Today marks the beginning of the 30th week of this pregnancy. My irrational side says this is when doom ensues. My rational side says doom can ensue anytime...not just at 30 weeks. Ha...real positivity, eh?
Lyra died sometime between 30 weeks - 30 weeks, 2 days. The freakish nature of not having a cause or my not having felt any pain or symptoms of placental abruption haunt me. Not knowing that she was distressed, that her heart was slowing, and that she was dying swirl around and around in my brain.
I fear not knowing again. Either not knowing about another abruption, or one of the other billion things that can go wrong. I know this is a separate pregnancy, with a different baby. But I'm still the body having carried both Lyra and now Simon. There's that element that is still the same in both pregnancies. I fear it's capabilities to keep him alive and safe.

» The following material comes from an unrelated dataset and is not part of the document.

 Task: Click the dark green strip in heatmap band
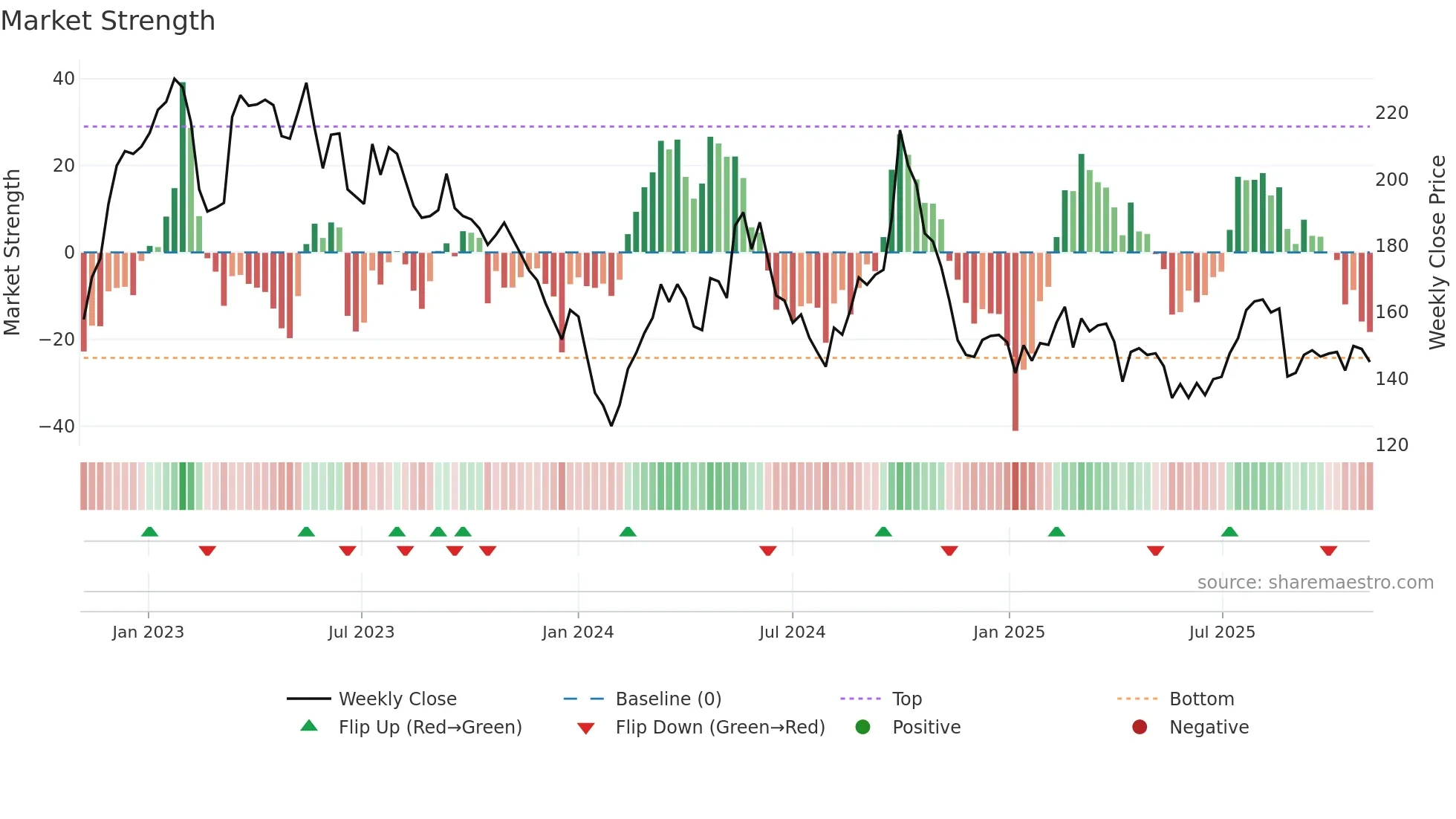coord(183,486)
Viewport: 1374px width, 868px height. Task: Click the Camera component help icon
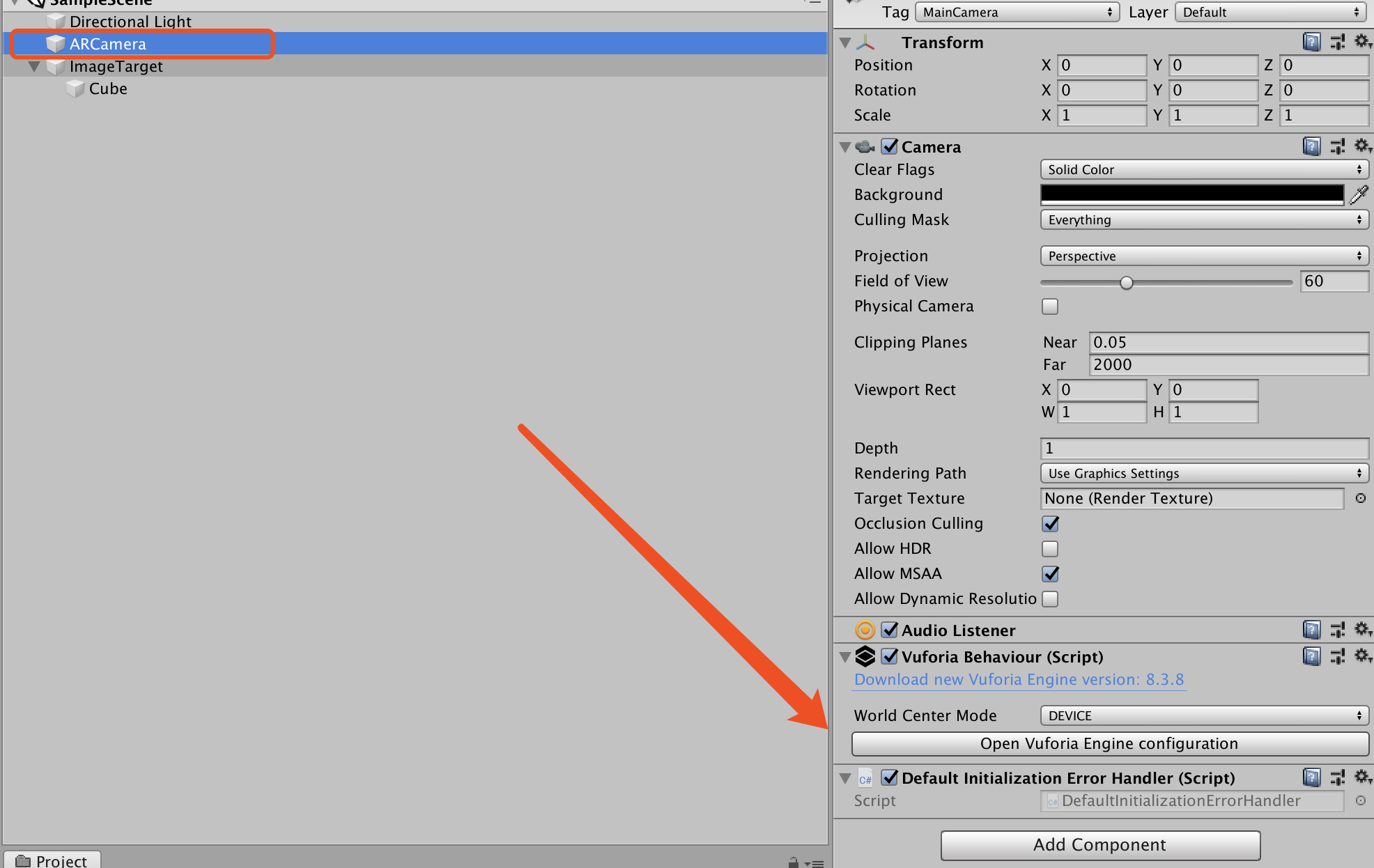pos(1312,146)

I still proceed each day though. I still talk to Simon, and am glad when he kicks...even when it hurts. I have gathered some other baby items in preparation for him. I've had two more dreams about holding him...alive and breathing. I think these things show good progress considering all that goes through my mind. I try to keep a lid on the crazy, but it's been comforting to read posts, comments and emails from other women who have made it through a pregnancy after loss...that I'm not abnormal in my fears, thoughts and hopes.
I'm thankful for everyone's words of support and encouragement so far and as we continue on...both friends online and in real life.